Fortunately, businesses have time to make needed changes. While there has been a lot of hype about machine learning, the market is in a nascent stage of development. More time will be needed for organizations to put all of the pieces in place to fully take advantage of the technology.
At the same time, though, there is no doubt that machine learning will eventually reshape marketing. “Machine learning frees up marketers’ thinking,” IDC’s Murray concludes. “They have more data on more people than at any other time, and the power of industrial analytics is growing. Increasingly, businesses will compete on their idea of what drives customer engagements: How can we create value-added services on top of what we try to sell? That is where the new customer loyalty will come from.”
Paul Korzeniowski is a freelance writer who specializes in technology issues. He has been covering CRM issues for more than two decades, is based in Sudbury, Mass., and can be reached at paulkorzen@aol.com or on Twitter at #PaulKorzeniowski.
Making Sense of Machine Learning
At one time, individuals punched cards that computers then read as part of their programming. Through the years, computer software has taken on more of the work that humans once completed. As technology has evolved, terms arose that described new system capabilities around intelligence. Here are just a few of them:
Automation—the simplest form of computer intelligence. Here, a computer system completes one specific task. For instance, a network monitoring program automatically sends an alert to a technician’s phone when response times go over a predefined limit.
Orchestration—the next step in the process. Here, the system completes a number of tasks autonomously. Configuring a server is one area where orchestration has recently taken hold.
Artificial intelligence—a term that emerged in the 1950s to describe actions that computers could take that possess the same characteristics as human intelligence and some degree of reasoning. Through the years, various systems have been programmed to perform a range of activities, like image classification on Pinterest.
Machine learning—a field of study that gives computers the ability to learn without being explicitly programmed. This type of programming is often referred to as unsupervised because the technology identifies patterns, builds insights, and automatically acts on those insights. Here, input shifts from people teaching computers via code to teaching with examples.

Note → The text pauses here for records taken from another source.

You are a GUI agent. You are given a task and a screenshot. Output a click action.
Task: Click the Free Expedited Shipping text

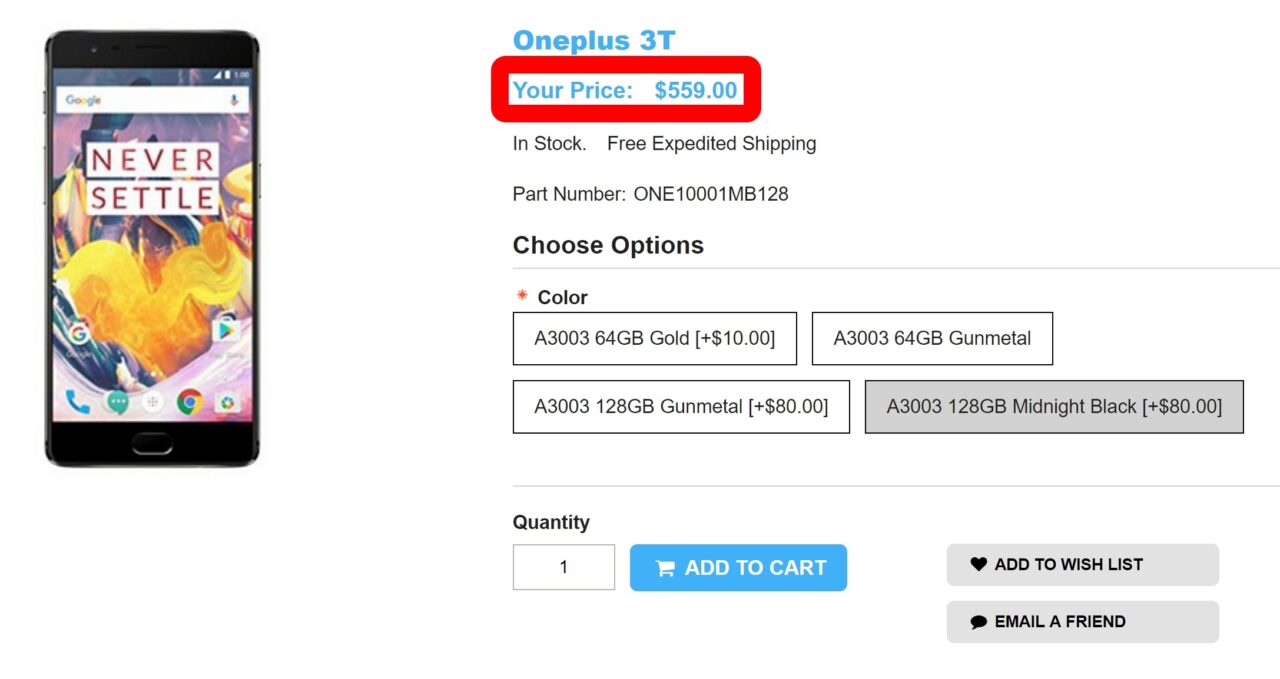pyautogui.click(x=711, y=144)

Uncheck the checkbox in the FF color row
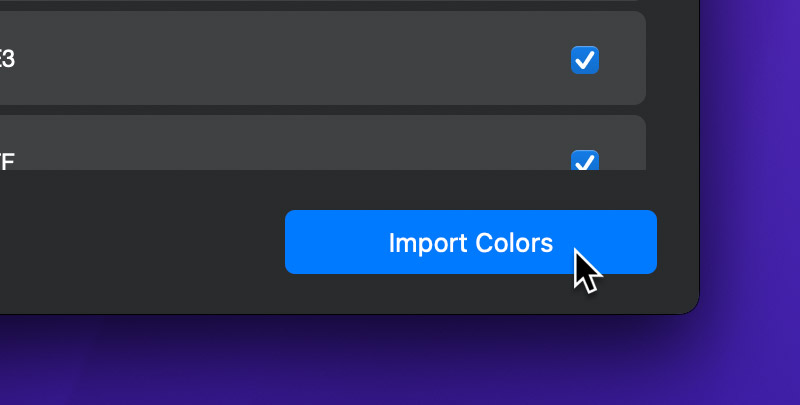(x=585, y=161)
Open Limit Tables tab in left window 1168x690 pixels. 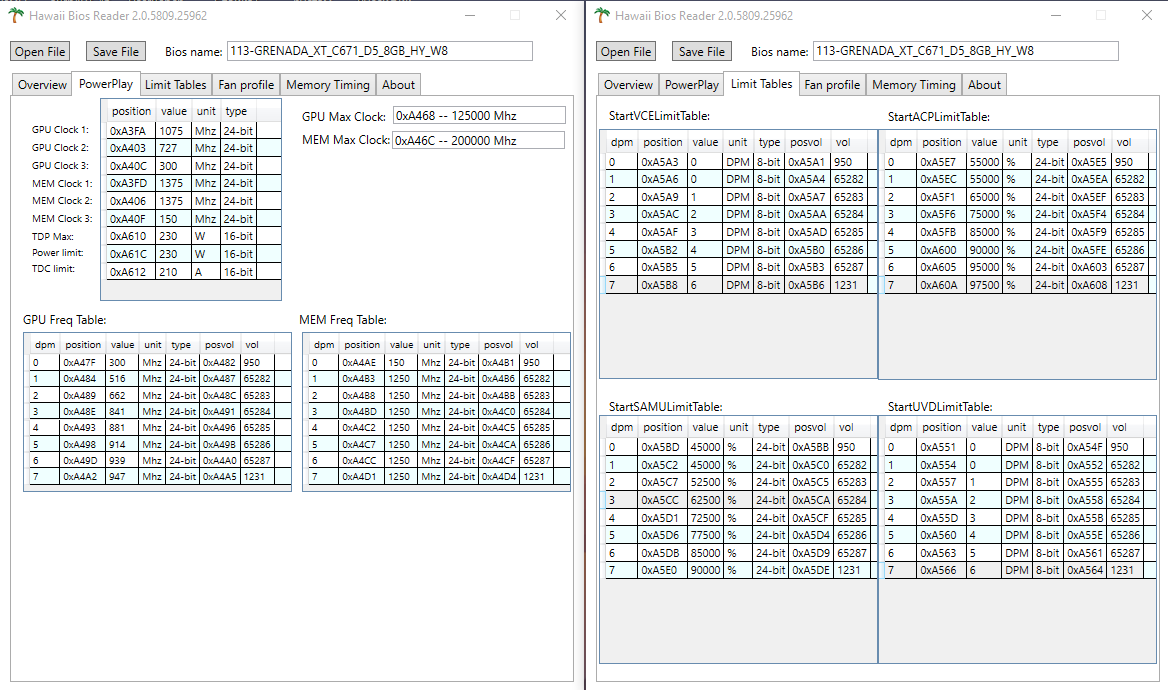(175, 85)
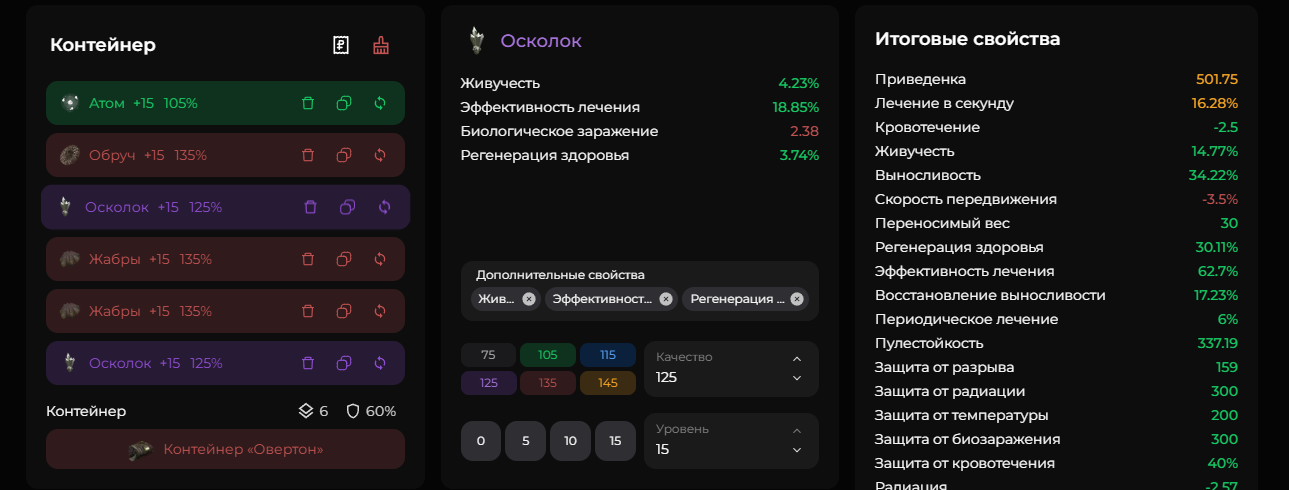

Neural networks (also known as deep learning)—this is the next step. The approach was inspired by an understanding of the biology of the human brain. Here connections are more free-flowing than traditional linear programming. In the brain, any neuron can connect to any other neuron within a certain distance. With neural networks, programs have more connections and can draw more complex conclusions. Neural networks have taken on tasks such as colorization of black-and-white images and automatic handwriting generation.
While the various terms are helpful in understanding how these solutions work, they lack precision, and overlap is common. Also, new terms will emerge as the technology takes further shape, experts agree. —P.K.